# Task material
··········

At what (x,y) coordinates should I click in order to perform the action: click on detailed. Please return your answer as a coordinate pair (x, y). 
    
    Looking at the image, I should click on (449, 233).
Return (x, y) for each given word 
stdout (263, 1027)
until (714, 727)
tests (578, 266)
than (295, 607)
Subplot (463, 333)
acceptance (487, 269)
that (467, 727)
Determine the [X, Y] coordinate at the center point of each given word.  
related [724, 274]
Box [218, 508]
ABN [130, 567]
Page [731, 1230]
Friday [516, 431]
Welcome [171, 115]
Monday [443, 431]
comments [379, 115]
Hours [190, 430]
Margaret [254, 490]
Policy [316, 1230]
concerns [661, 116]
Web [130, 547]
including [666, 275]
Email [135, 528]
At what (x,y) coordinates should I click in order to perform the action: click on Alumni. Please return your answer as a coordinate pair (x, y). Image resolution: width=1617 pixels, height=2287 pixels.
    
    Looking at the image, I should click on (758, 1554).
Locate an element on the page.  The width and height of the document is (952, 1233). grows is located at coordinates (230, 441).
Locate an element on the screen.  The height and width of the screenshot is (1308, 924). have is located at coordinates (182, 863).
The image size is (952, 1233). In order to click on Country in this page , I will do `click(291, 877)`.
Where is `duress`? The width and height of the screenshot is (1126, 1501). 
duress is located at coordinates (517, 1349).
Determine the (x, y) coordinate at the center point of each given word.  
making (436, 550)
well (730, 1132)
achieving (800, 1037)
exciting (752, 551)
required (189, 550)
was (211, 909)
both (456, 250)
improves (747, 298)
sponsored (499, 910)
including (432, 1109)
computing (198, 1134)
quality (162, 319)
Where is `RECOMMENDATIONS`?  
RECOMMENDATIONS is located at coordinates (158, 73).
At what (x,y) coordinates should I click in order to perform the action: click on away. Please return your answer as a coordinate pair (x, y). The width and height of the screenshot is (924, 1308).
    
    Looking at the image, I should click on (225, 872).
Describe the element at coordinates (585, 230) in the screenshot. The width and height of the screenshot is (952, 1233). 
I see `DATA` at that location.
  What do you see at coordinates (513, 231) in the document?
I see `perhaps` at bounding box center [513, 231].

··········

# What the task asks
Can you copy all of the rows above character for character, leaving nothing out and adding nothing?

# Reply
At what (x,y) coordinates should I click in order to perform the action: click on detailed. Please return your answer as a coordinate pair (x, y). 
    
    Looking at the image, I should click on (449, 233).
Return (x, y) for each given word 
stdout (263, 1027)
until (714, 727)
tests (578, 266)
than (295, 607)
Subplot (463, 333)
acceptance (487, 269)
that (467, 727)
Determine the [X, Y] coordinate at the center point of each given word.  
related [724, 274]
Box [218, 508]
ABN [130, 567]
Page [731, 1230]
Friday [516, 431]
Welcome [171, 115]
Monday [443, 431]
comments [379, 115]
Hours [190, 430]
Margaret [254, 490]
Policy [316, 1230]
concerns [661, 116]
Web [130, 547]
including [666, 275]
Email [135, 528]
At what (x,y) coordinates should I click in order to perform the action: click on Alumni. Please return your answer as a coordinate pair (x, y). Image resolution: width=1617 pixels, height=2287 pixels.
    
    Looking at the image, I should click on (758, 1554).
Locate an element on the page.  The width and height of the document is (952, 1233). grows is located at coordinates (230, 441).
Locate an element on the screen.  The height and width of the screenshot is (1308, 924). have is located at coordinates (182, 863).
The image size is (952, 1233). In order to click on Country in this page , I will do `click(291, 877)`.
Where is `duress`? The width and height of the screenshot is (1126, 1501). 
duress is located at coordinates (517, 1349).
Determine the (x, y) coordinate at the center point of each given word.  
making (436, 550)
well (730, 1132)
achieving (800, 1037)
exciting (752, 551)
required (189, 550)
was (211, 909)
both (456, 250)
improves (747, 298)
sponsored (499, 910)
including (432, 1109)
computing (198, 1134)
quality (162, 319)
Where is `RECOMMENDATIONS`?  
RECOMMENDATIONS is located at coordinates (158, 73).
At what (x,y) coordinates should I click in order to perform the action: click on away. Please return your answer as a coordinate pair (x, y). The width and height of the screenshot is (924, 1308).
    
    Looking at the image, I should click on (225, 872).
Describe the element at coordinates (585, 230) in the screenshot. The width and height of the screenshot is (952, 1233). 
I see `DATA` at that location.
  What do you see at coordinates (513, 231) in the document?
I see `perhaps` at bounding box center [513, 231].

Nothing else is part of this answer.